I know that mu>0 and enforce it by using mu^2 for the mean

dist = torch.distributions.Normal(loc=torch.square(mu),scale=1.0)

create optimizer to maximize log-likelihood w.r.t mu

optimizer = torch.optim.RMSprop([mu],lr=0.1)

for i in range(100):
loss = -dist.log_prob(data).sum()
optimizer.zero_grad()
loss.backward()
optimizer.step()

print(mu)
########################################################

Here’s the working code for the second case.

mu = torch.tensor(1.0, dtype=torch.float32, requires_grad=True)

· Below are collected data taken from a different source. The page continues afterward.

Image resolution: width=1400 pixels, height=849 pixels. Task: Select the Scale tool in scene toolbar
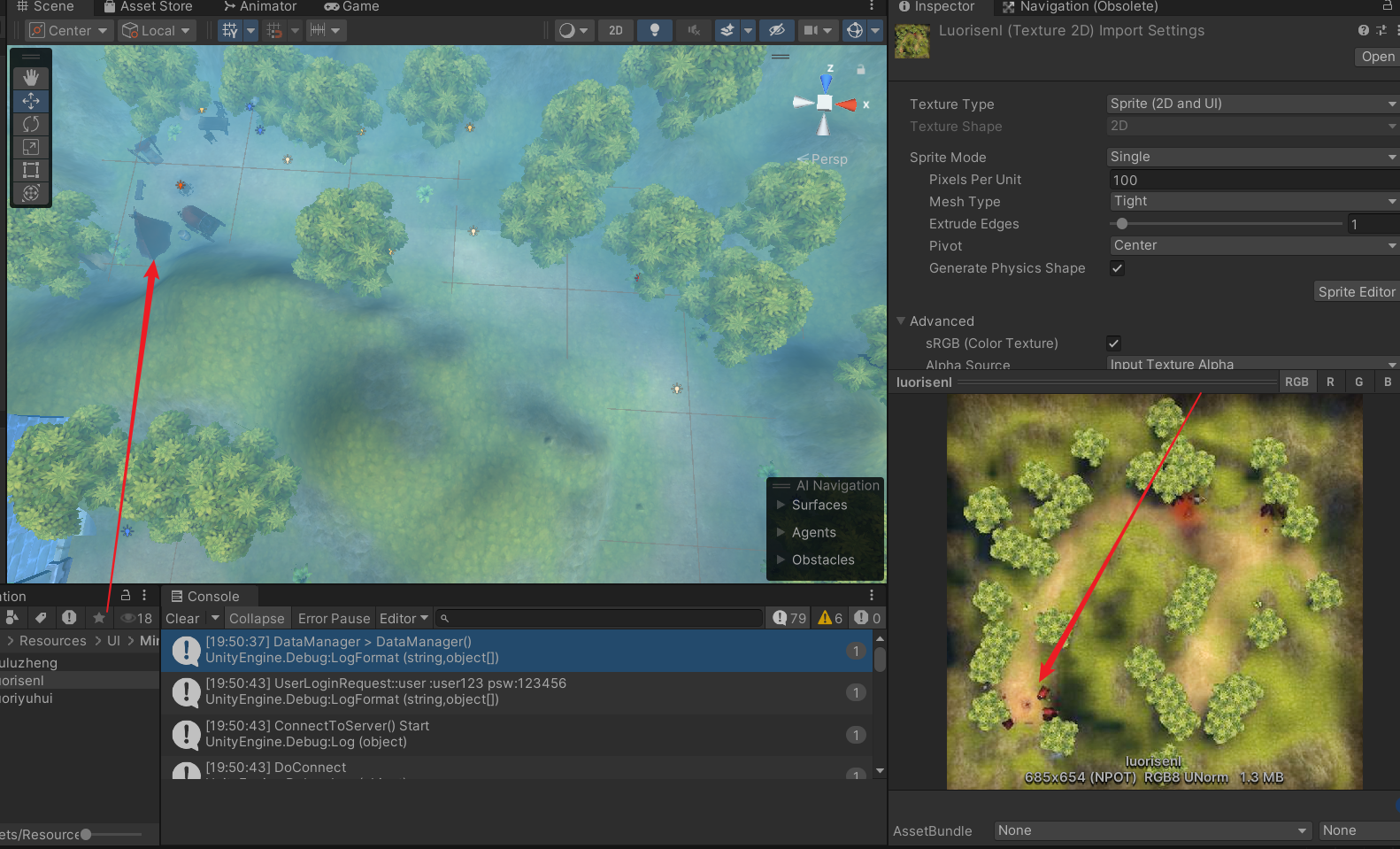click(x=31, y=147)
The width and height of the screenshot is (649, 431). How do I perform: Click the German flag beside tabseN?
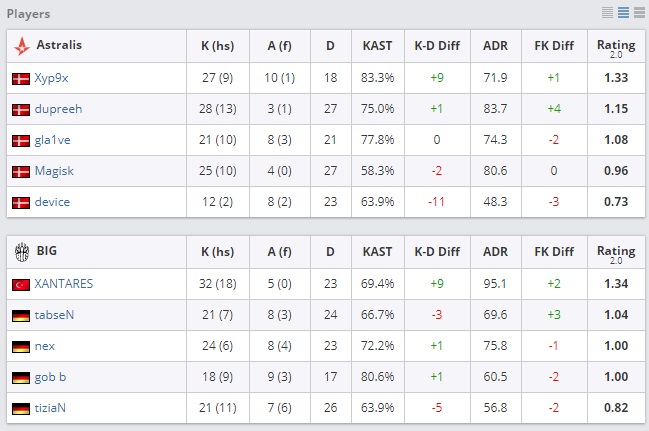[21, 315]
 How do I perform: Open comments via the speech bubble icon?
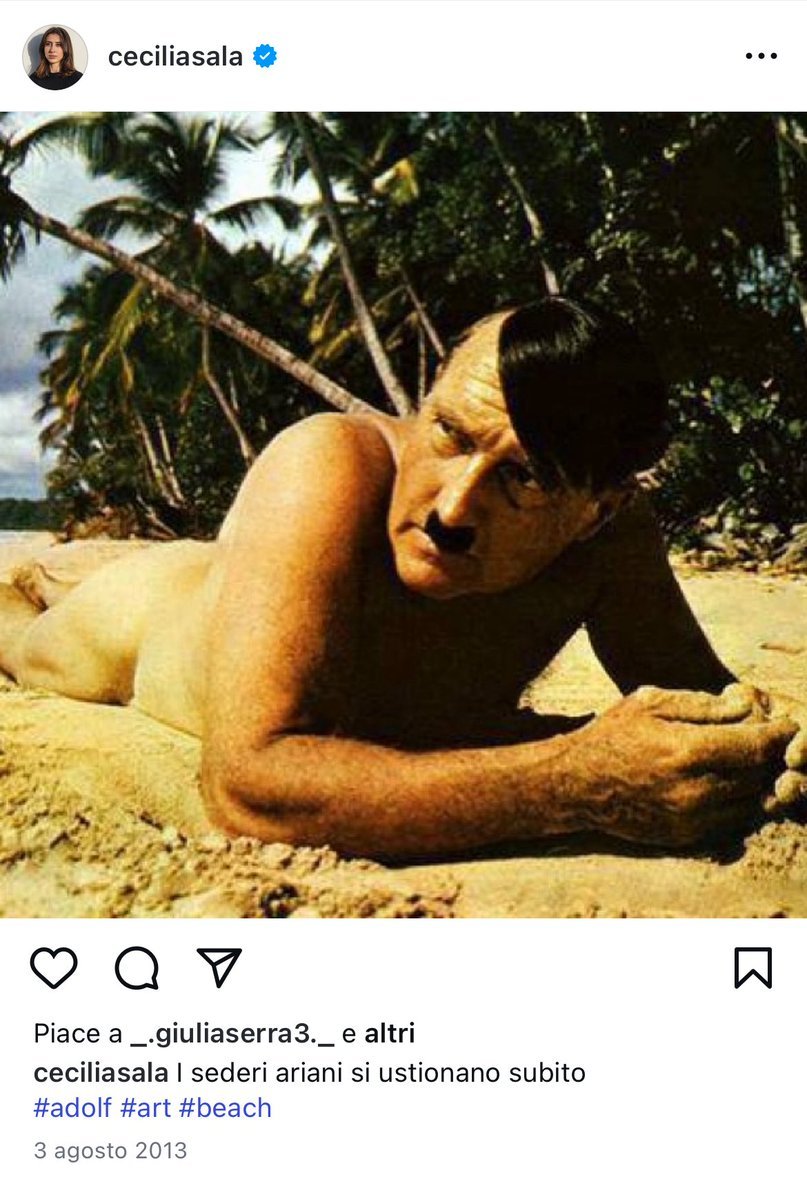click(x=137, y=967)
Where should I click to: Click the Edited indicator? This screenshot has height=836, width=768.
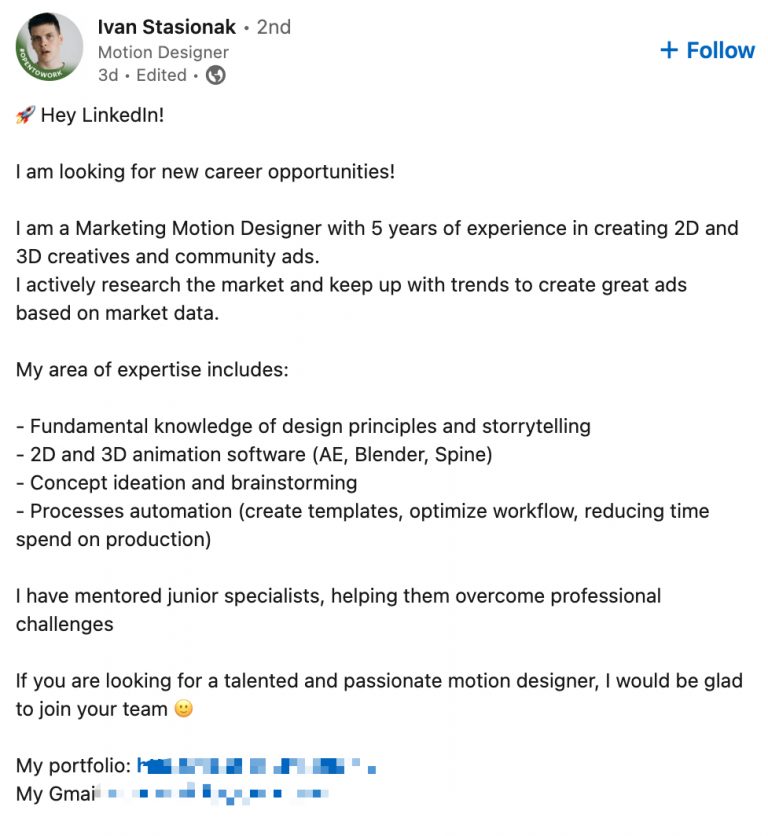pos(162,75)
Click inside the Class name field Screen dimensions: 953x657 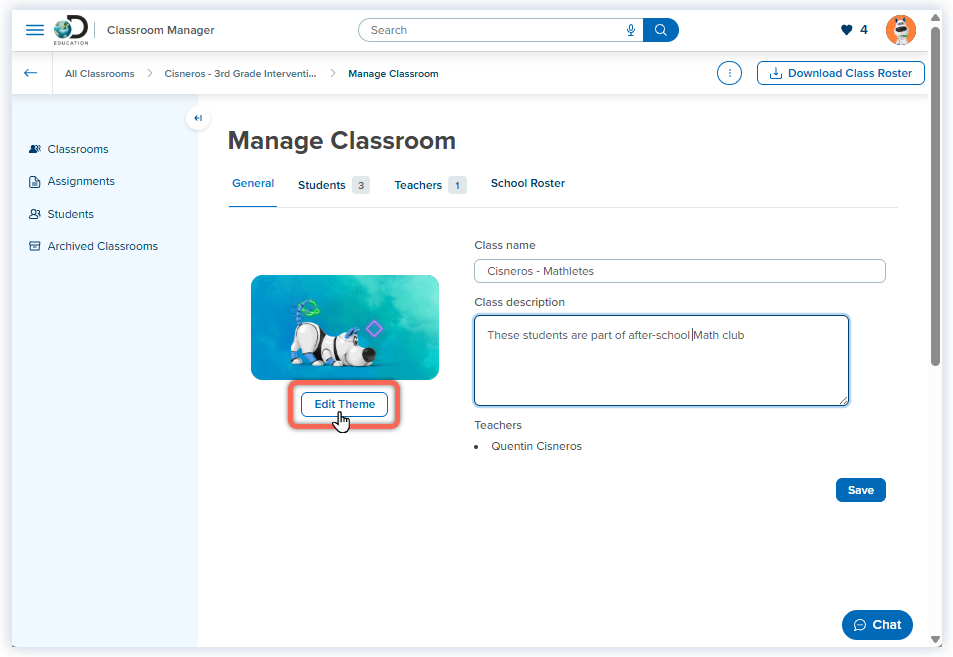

optimizer = torch.optim.RMSprop([mu], lr=0.1)

for i in range(400):
    dist = torch.distributions.Normal(loc=torch.square(mu), scale=1.0)
    loss = -dist.log_prob(data).sum()
    optimizer.zero_grad()
    loss.backward()
    optimizer.step()

print(mu * mu)

Your code creates a new instance of torch.distributions.Normal object inside the loop. I am trying to avoid this inefficiency by creating the distribution object outside the loop and training its parameters inside. This works fine in my first example but doesn’t work in the second one.
My use case has many distribution objects that are trained simultaneously and recreating each object in each loop iteration is expensive.